Jose Joaquin Rojas's consistency is borne out by the fact that he pushed Cavendish right to the end in last year's fight for the green jersey – despite not winning a single stage during the three-week race. A constant presence in the top five of most bunch sprints, the Spaniard from Movistar will need to post a win or two if he wants to have a chance of taking the maillot vert this year – especially given the presence of debutants Sagan and Kittel, as well as the resurgence of Greipel.

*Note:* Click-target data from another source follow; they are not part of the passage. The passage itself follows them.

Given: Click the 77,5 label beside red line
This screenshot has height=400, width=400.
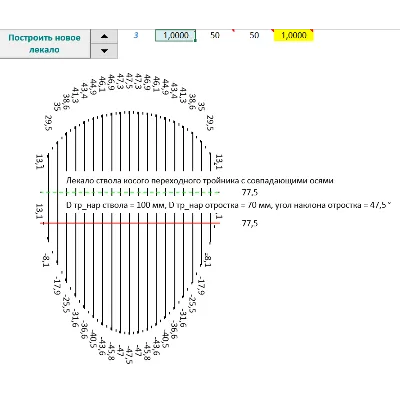Looking at the screenshot, I should tap(250, 223).
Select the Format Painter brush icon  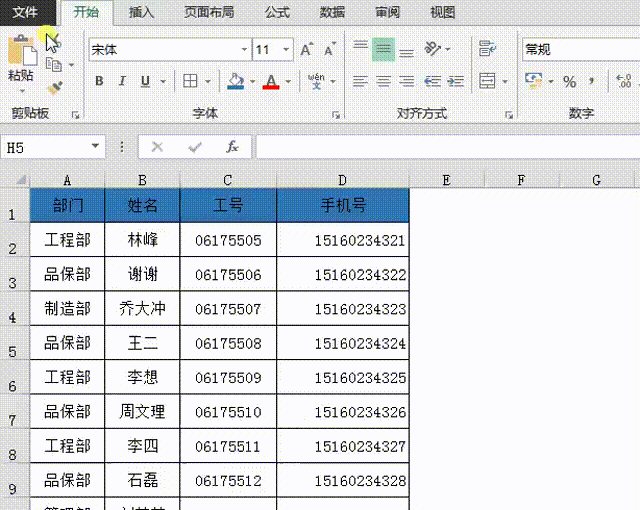[54, 88]
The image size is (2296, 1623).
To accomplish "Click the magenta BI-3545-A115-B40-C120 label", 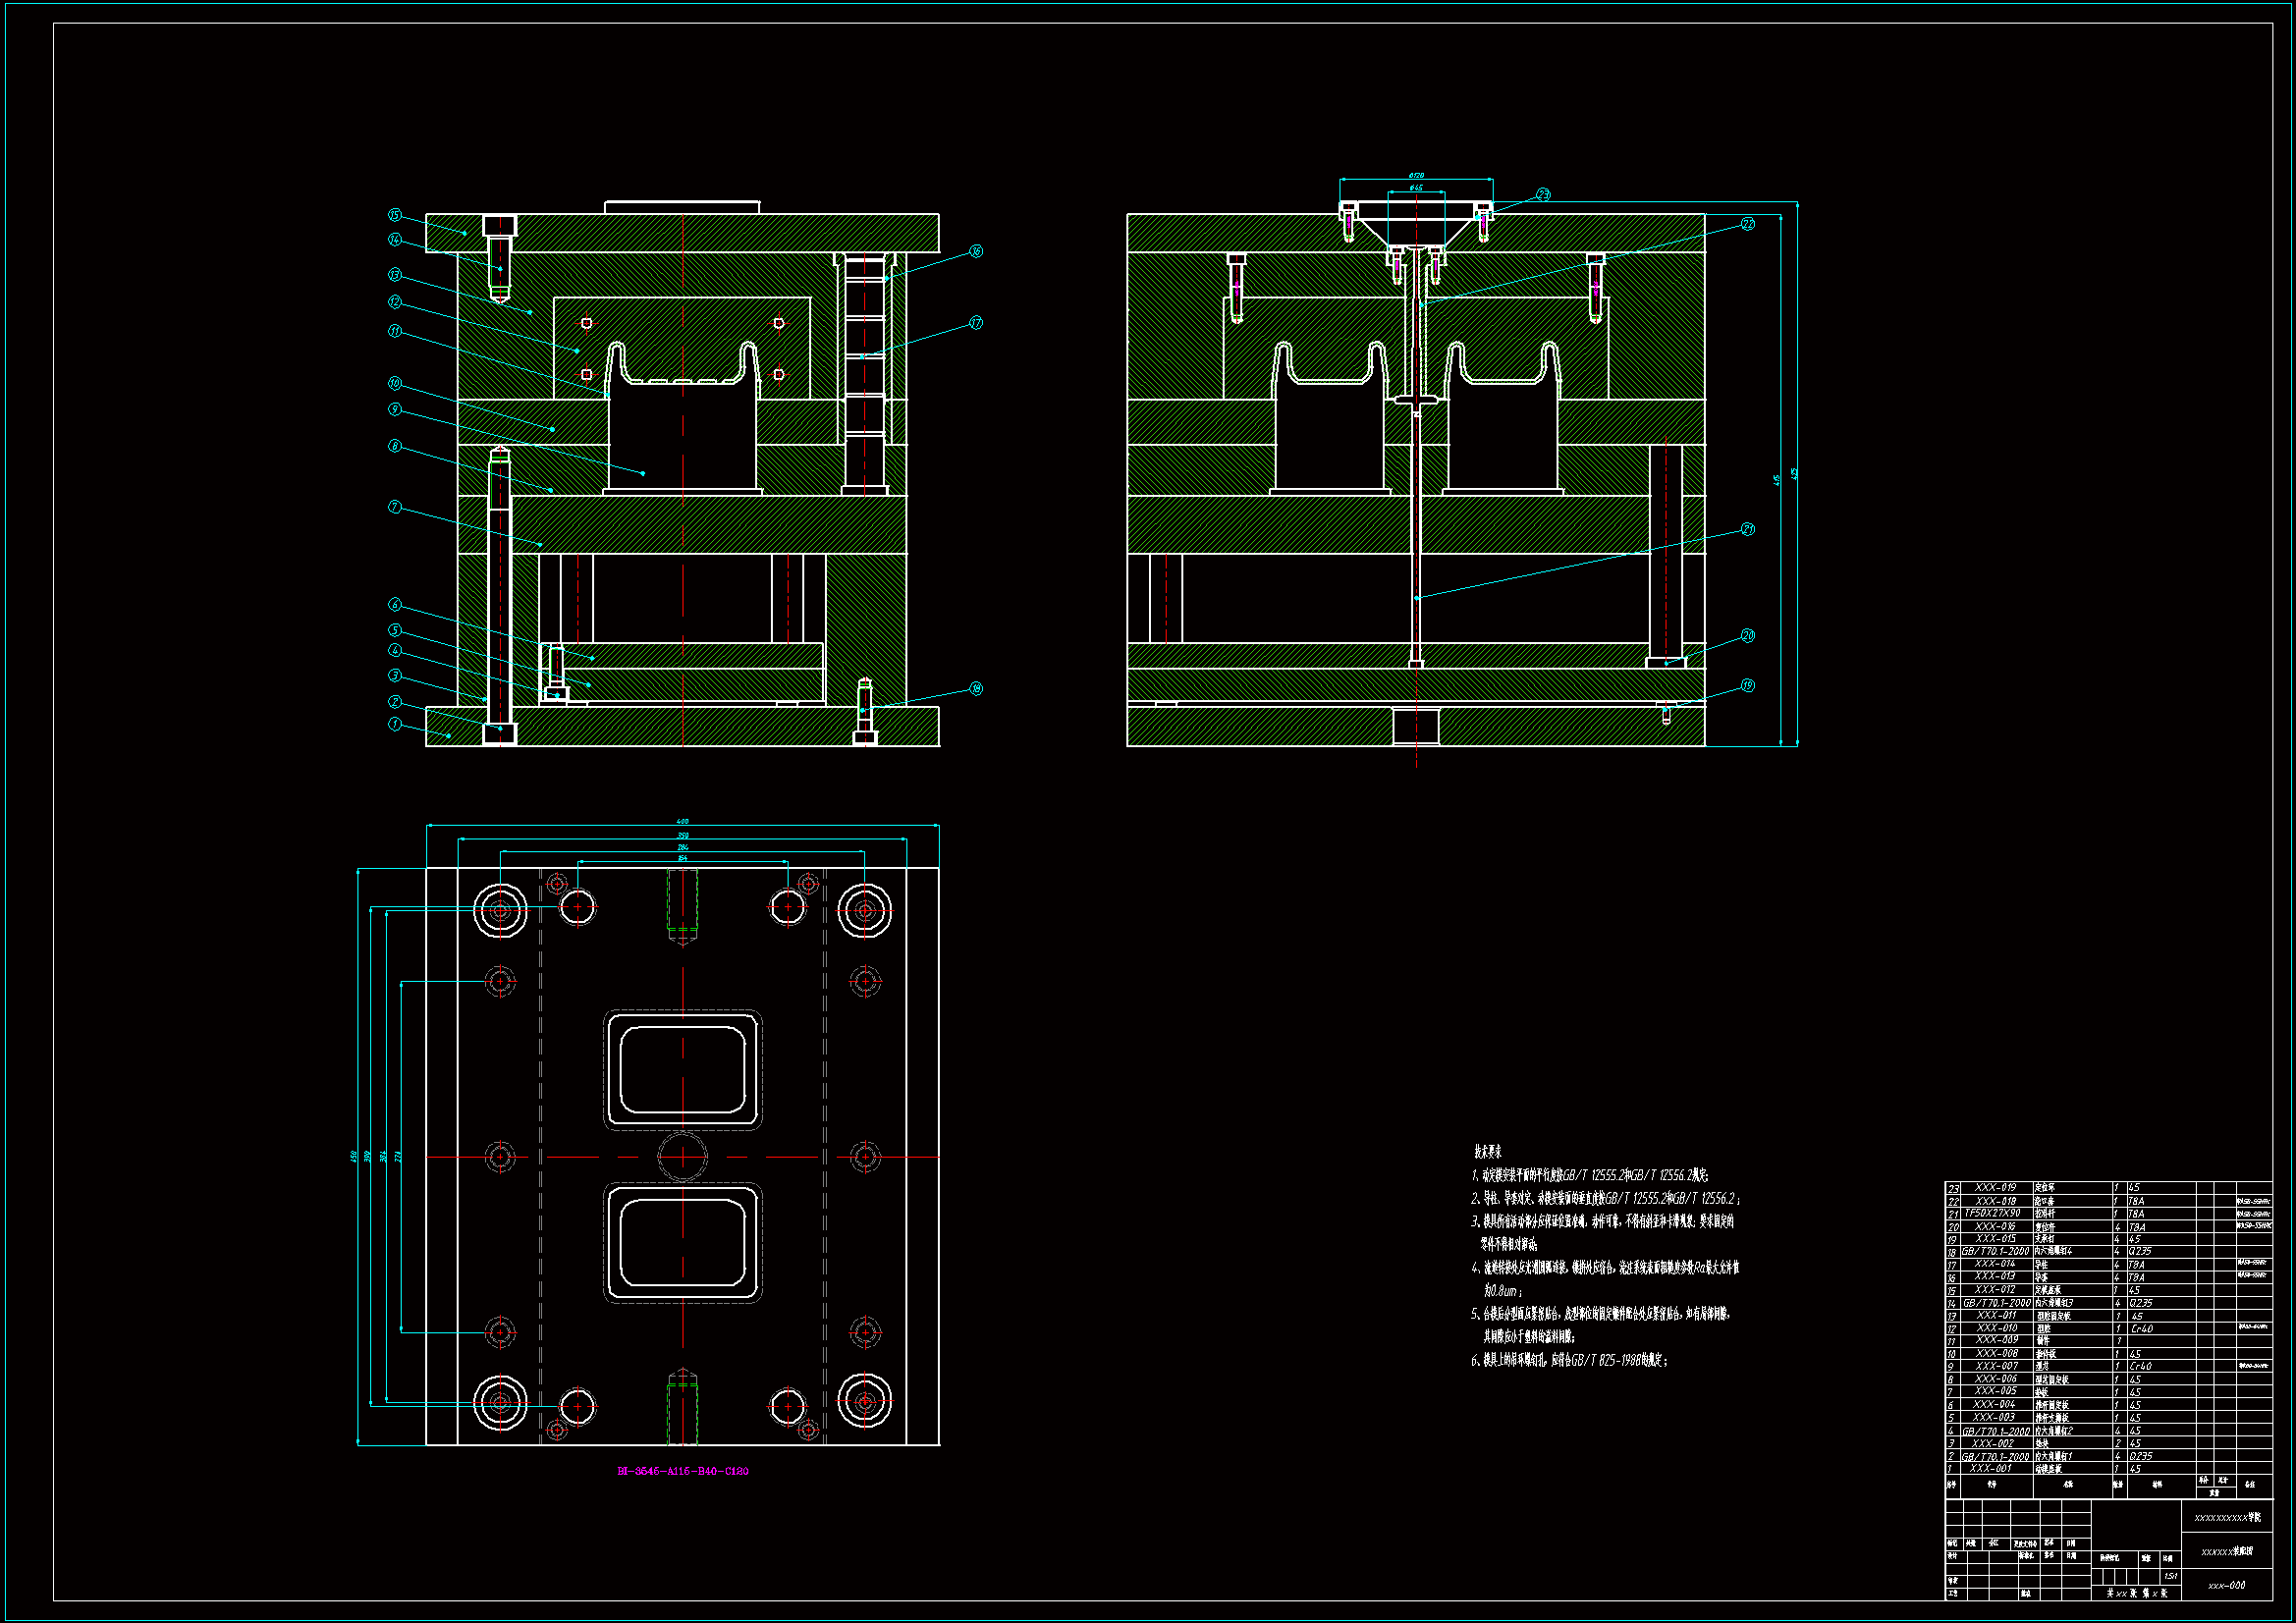I will [682, 1471].
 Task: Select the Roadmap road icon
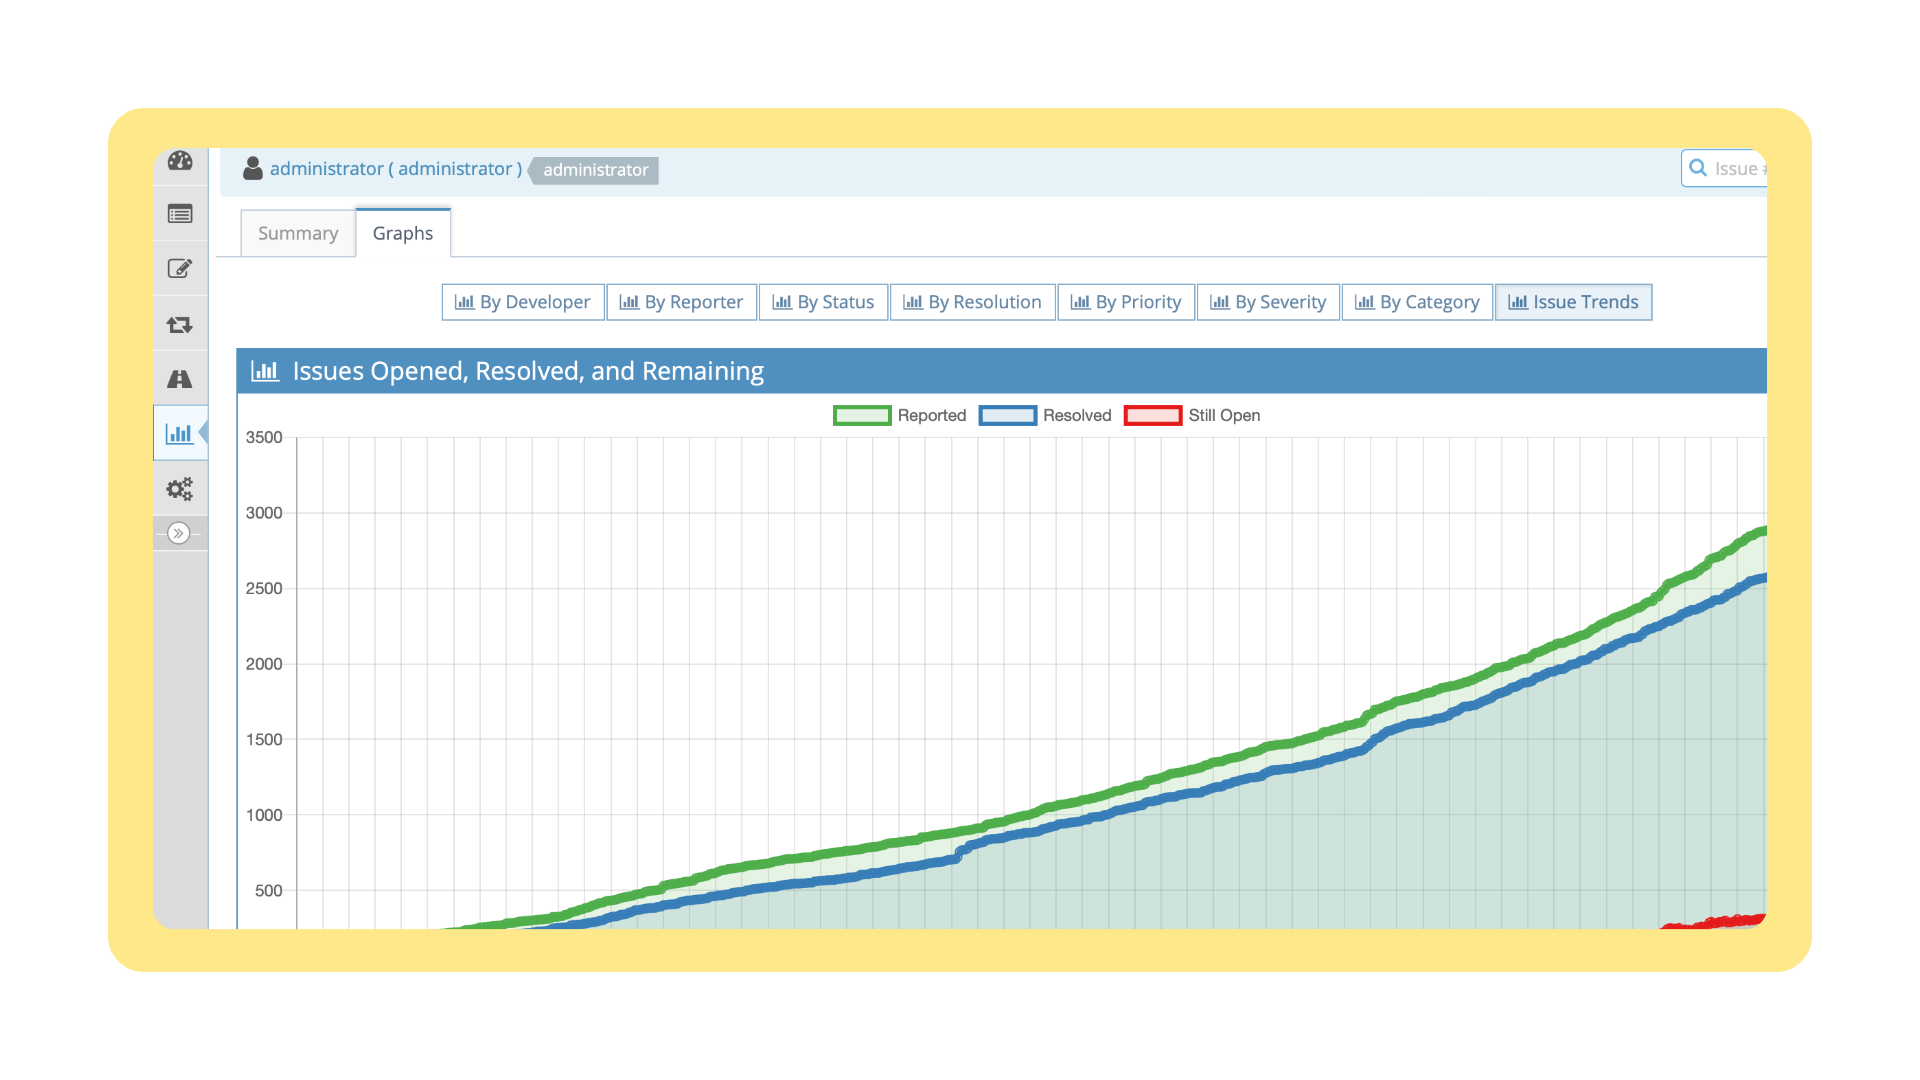[x=180, y=377]
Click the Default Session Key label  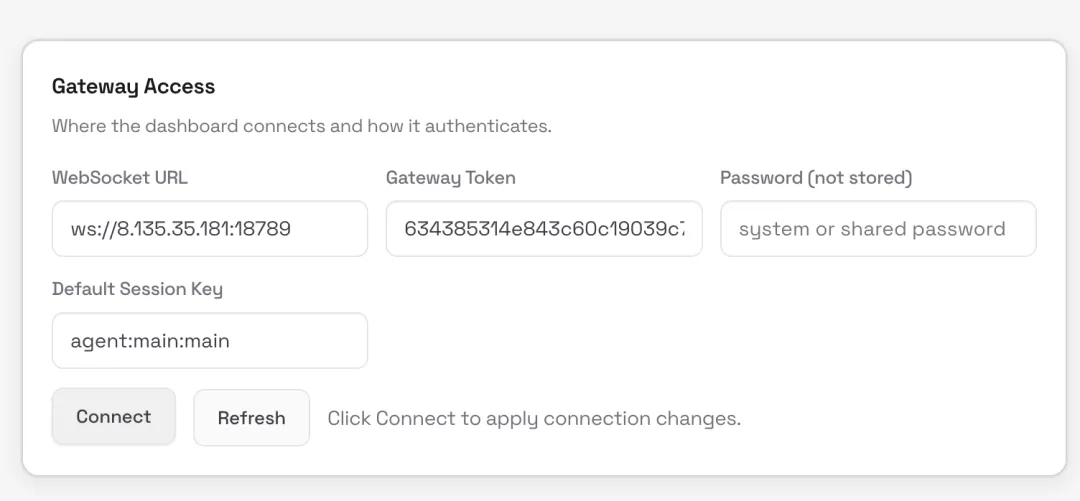[x=137, y=289]
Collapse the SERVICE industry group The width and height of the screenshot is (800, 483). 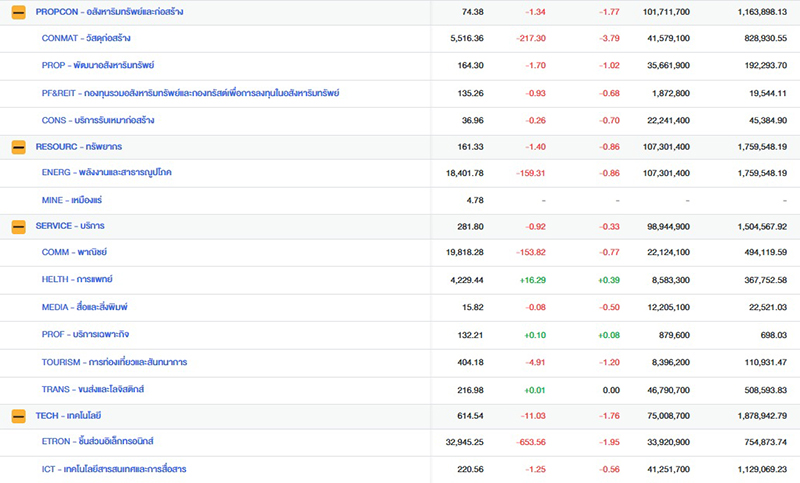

Two years ago, expectations were high for American Tyler Farrar following victories in both the Vuelta and the Giro. But the Garmin-Sharp sprinter has suffered over the past year or so, despite completing his Grand Tour collection with a win in last year's Tour. Not as fast as any of the peloton's current crop of top sprinters, Farrar will struggle to have a say in matters this summer – especially given his team's new-found focus on the GC following Ryder Hesjedal's winning performance in the Giro.

Belgian Philippe Gilbert wore the yellow jersey after winning the opening stage of last year's race but has struggled to replicate his all-conquering form of last season since joining BMC. With the wins having dried up and BMC's focus on retaining Evans's maillot jaune, Gilbert may find it hard to make a big impression in the race. Without team-mates to help him position himself in the bunch sprints, Gilbert will rely on his trademark burst of pace on the race's uphill fast finishes.

Outsiders

Three-time world champion and 2008 green jersey Oscar Freire lines up for Katusha after his winter switch from Rabobank but it's too much to ask of the Spaniard to amass enough points to make an impression in 2012. Two wins this season shows that the veteran still has what it takes, but Freire will nevertheless find it nigh-on impossible to get a look in on the flat bunch sprints, such is the calibre of those around him.

Veteran Italian Alessandro Petacchi has not won a stage on the Tour since 2010, when he took the green jersey. The Lampre sprinter was a force in his day but now struggles to keep up with his opponents. A stage looks unlikely in itself, making green pretty much unreachable for Ale-Jet.

It would also be a surprise to see Edvald Boasson Hagen accumulate more points than his Team Sky colleague Cavendish – although the Norwegian will certainly aim to finish the race, which could make him an outside bet for the green.

No chance

Mark Renshaw has looked out of sorts as Rabobank's main sprinter this season, the Australian clearly finding the step up from Cavendish's lead-out man to Cavendish's opponent a bridge too far.

Bjarne Riis may have high hopes of Argentinian sprinter Juan Jose Haedo picking up some much-needed UCI points for his Saxo Bank team this July but given the fierce competition it's hard to imagine someone with such an inferior kick in relation to those around him making much of an impression.

Belarusian Yauheni Hutarovich may have won a stage on the 2010 Vuelta but the FDJ sprinter is clearly out of his depth in such exalted company and should be rendered a mere spectator. The same can be said of both Astana's Borut Bozic and Vacansoleil-DCM's Kenny van Hummel, who are just not of the same class as the top dogs.

Omega Pharma-Quick Step's Gerald Ciolek, once seen as Germany's natural successor to Erik Zabel, is now divisions below compatriots Greipel and Kittel in the sprinting league, while Frenchman Tony Gallopin of RadioShack will have to settle for the odd top-10 finish – much like Cofidis pair Leonardo Duque and Samuel Dumoulin.